Entradas para localizar palavras e elementos
◆ ◆ ◆ ◆

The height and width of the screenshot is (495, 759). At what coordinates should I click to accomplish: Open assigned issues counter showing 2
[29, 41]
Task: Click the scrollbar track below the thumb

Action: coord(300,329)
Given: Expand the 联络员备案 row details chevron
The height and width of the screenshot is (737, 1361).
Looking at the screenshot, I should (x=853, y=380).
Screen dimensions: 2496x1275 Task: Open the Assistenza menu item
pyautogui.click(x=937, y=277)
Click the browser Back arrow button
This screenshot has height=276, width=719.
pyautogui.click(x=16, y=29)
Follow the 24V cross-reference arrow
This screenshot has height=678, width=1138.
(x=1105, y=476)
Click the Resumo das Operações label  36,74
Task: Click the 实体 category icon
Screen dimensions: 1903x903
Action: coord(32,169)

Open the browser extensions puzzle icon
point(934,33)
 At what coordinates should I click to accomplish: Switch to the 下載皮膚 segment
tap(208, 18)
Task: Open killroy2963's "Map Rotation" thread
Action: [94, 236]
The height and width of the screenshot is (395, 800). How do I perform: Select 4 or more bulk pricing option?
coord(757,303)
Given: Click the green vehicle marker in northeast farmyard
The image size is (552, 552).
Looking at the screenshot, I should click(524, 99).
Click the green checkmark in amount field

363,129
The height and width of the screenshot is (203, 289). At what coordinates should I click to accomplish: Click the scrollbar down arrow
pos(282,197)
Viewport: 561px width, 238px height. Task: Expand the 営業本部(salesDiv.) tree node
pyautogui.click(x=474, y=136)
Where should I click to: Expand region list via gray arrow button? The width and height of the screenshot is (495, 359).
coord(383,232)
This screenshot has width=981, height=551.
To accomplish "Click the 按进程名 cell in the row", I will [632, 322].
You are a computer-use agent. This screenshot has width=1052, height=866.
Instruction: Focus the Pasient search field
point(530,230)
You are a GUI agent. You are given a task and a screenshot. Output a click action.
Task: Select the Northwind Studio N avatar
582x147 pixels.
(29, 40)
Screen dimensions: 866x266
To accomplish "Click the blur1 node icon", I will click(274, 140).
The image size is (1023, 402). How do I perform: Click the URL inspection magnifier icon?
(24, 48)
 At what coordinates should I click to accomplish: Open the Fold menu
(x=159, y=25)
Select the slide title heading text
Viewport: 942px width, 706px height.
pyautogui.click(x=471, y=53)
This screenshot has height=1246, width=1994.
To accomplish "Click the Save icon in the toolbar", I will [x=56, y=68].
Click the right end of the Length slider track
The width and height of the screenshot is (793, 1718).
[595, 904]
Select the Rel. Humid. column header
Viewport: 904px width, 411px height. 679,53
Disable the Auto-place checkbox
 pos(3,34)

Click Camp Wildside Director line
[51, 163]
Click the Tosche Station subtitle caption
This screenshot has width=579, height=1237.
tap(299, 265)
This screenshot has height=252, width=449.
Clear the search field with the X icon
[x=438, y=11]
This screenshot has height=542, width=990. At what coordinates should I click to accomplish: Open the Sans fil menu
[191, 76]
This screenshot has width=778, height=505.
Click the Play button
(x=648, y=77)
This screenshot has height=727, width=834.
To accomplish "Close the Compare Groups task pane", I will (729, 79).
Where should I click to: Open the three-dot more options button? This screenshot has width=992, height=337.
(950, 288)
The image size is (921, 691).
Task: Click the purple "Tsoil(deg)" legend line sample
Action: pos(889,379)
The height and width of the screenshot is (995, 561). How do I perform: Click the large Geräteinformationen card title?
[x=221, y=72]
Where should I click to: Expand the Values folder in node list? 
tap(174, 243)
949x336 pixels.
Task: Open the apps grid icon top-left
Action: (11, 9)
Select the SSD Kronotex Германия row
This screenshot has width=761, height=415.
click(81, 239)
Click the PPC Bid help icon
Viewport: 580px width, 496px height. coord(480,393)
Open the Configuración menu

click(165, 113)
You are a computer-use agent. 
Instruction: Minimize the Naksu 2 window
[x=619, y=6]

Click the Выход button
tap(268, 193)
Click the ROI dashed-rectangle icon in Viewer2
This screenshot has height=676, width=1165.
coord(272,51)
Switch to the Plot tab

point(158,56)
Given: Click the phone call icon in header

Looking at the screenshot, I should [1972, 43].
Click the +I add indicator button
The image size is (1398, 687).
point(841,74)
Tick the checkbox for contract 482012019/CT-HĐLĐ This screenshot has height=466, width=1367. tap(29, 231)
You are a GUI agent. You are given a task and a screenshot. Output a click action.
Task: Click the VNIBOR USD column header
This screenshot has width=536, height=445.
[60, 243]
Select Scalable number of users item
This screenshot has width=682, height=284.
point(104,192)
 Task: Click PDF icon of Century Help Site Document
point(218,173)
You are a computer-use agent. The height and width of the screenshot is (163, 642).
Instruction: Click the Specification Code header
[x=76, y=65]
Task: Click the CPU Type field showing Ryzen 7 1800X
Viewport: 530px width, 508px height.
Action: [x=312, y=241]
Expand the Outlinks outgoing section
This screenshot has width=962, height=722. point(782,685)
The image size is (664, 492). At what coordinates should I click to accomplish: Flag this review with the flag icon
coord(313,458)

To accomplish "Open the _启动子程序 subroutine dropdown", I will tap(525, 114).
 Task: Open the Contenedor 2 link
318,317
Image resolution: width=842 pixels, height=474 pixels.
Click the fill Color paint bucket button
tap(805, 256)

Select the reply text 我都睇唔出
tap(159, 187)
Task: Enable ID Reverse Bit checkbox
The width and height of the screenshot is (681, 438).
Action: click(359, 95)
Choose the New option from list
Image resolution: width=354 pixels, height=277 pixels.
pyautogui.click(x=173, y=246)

◆ ◆ ◆ ◆

## Objetivo do exercício
Informe apenas o número de linhas dos registros que contêm a palavra "will". Diferencie maiúsculas de minúsculas.

## Resultado da tarefa
5